• _PASSAGE SHOWN_:
GDPR alignment: our data processing follows GDPR Article 28 processor obligations. Customers subject to GDPR can use our services without creating additional GDPR exposure beyond their own controller obligations. The data processing agreement formalizes the processor relationship for customers requiring documented arrangements.
PCI DSS alignment: customers in scope of PCI DSS can use our services without expanding PCI DSS scope to our infrastructure when they avoid processing card data through our services. Customers needing PCI DSS scope expansion (rare but occasional) require additional engagement to formalize the arrangement.
SOC 2 alignment: customers operating SOC 2 compliance programs can use our services as part of their controls. We provide evidence packages supporting SOC 2 control documentation; the evidence is sufficient for customer auditor review without requiring auditor engagement with us directly.
ISO 27001 alignment: similar alignment to SOC 2 with adjusted documentation conventions matching ISO 27001 framework requirements. Customers operating ISO 27001 certified programs can integrate our services without compliance gaps.
HIPAA alignment: limited; we do not handle protected health information in customer-accessible services. Customers needing HIPAA-covered services should evaluate other providers; our services are not appropriate for healthcare data processing.
Industry-specific frameworks: customer-side compliance frameworks beyond the general frameworks above are evaluated case-by-case. Most industry frameworks have analogs to the general frameworks; specific requirements occasionally need additional documentation work.
Customer responsibilities under our policy framework
Customer responsibilities under our policies are explicit rather than implicit. The clarity protects both customers (who know what they need to do) and our operations (which depend on customers fulfilling their responsibilities).
Responsibility 1: lawful operation under customer jurisdictional framework. Customers are responsible for ensuring their operations are lawful in their own jurisdictions. We do not evaluate customer operations against every possible jurisdictional framework; customers operate under the laws applicable to their situation and accept responsibility for compliance with those laws.

[Excerpt from a dataset]

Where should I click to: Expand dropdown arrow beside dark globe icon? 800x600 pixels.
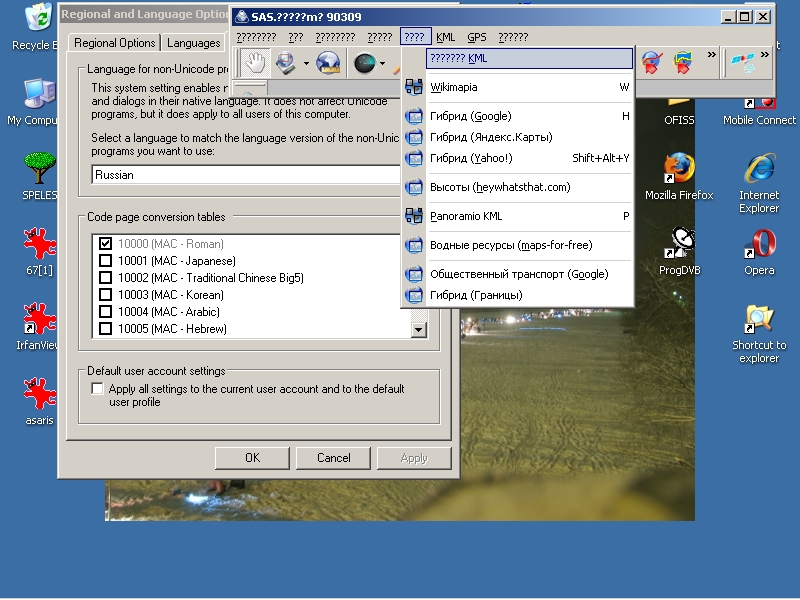click(x=383, y=65)
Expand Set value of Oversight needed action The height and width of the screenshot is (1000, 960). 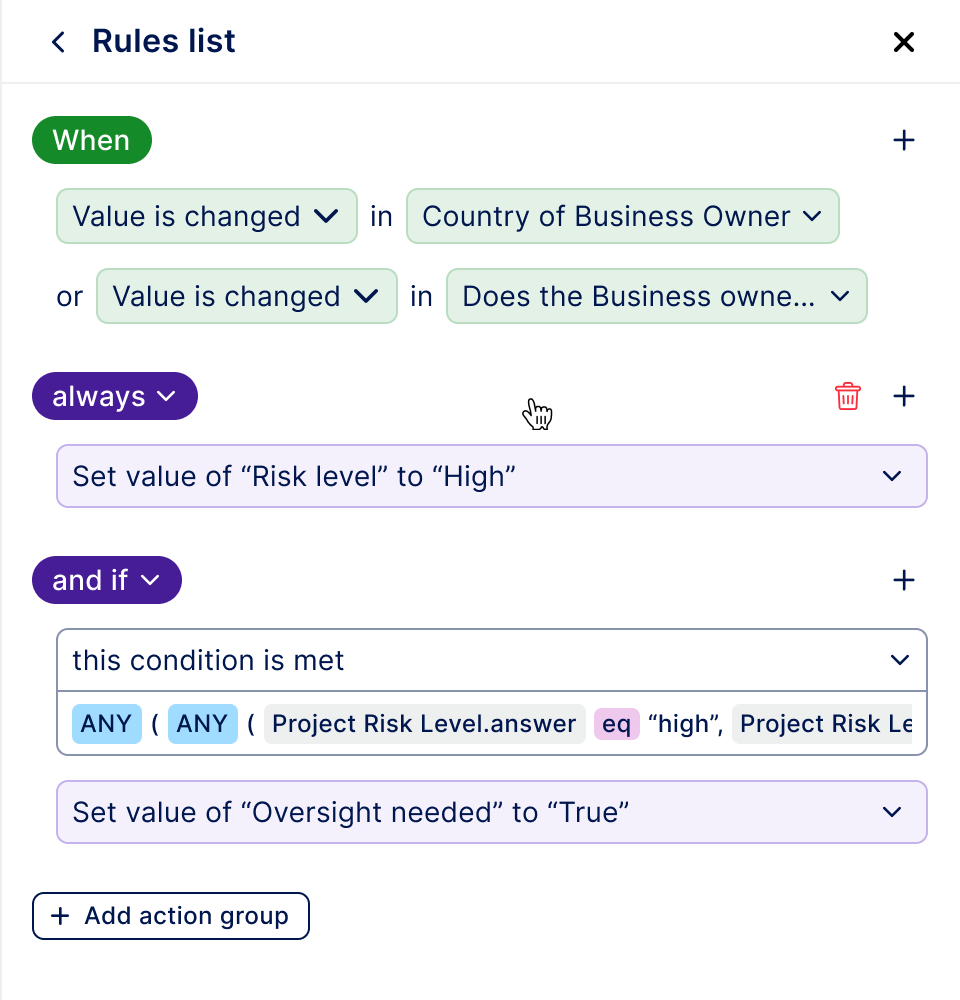(492, 812)
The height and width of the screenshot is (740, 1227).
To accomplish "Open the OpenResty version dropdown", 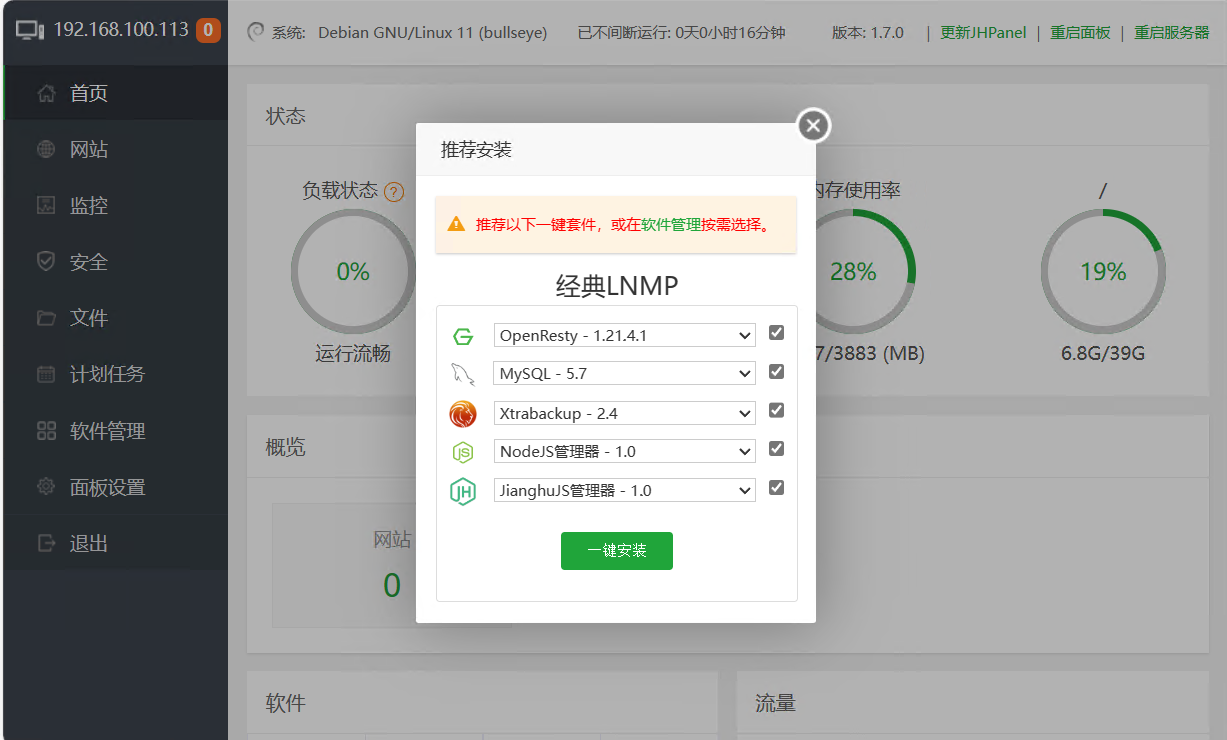I will (x=623, y=335).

• _WHAT YOU ARE ASKED TO DO_: Please continue the compliance policy passage, picking up right after its final sentence.

• _OUTPUT FOR THIS EXERCISE_:
Responsibility 2: appropriate authorization for all sending. Customers must have legal authorization to send to their recipients (opt-in for marketing, legitimate business interest for B2B, account-related communications for transactional). We do not audit recipient authorization; customers accept responsibility for ensuring authorization exists.
Responsibility 3: content compliance with applicable frameworks. Customer content must comply with applicable advertising regulations, consumer protection requirements, industry-specific frameworks. We do not pre-approve customer content; customers are responsible for content compliance.
Responsibility 4: appropriate handling of customer-side data. Customer-side data (recipient lists, customer data, business operational data) is the customer responsibility regardless of where it processes. Customer handling of this data must comply with applicable data protection frameworks.
Responsibility 5: incident response coordination. When incidents occur affecting customer operations, customers participate in incident response as required. Customer-side actions during incidents are often required for resolution; we cannot resolve all incidents independently of customer participation.
Policy update history and ongoing review processes
Our legal policies undergo periodic review and occasional updates. The update history below reflects the timing and nature of significant policy changes; routine clarification updates that do not change policy substance occur more frequently than the major updates listed.
Major policy updates 2024-2026: GDPR compliance updates following CJEU decisions affecting third-country transfer mechanisms (2023, 2024), Digital Services Act compliance updates for relevant policies (2024-2025), AI Act considerations for any automated processing components (2025), MiCA framework updates affecting cryptocurrency-related operations (2024-2025), evolving sanctions compliance frameworks (ongoing throughout 2024-2026).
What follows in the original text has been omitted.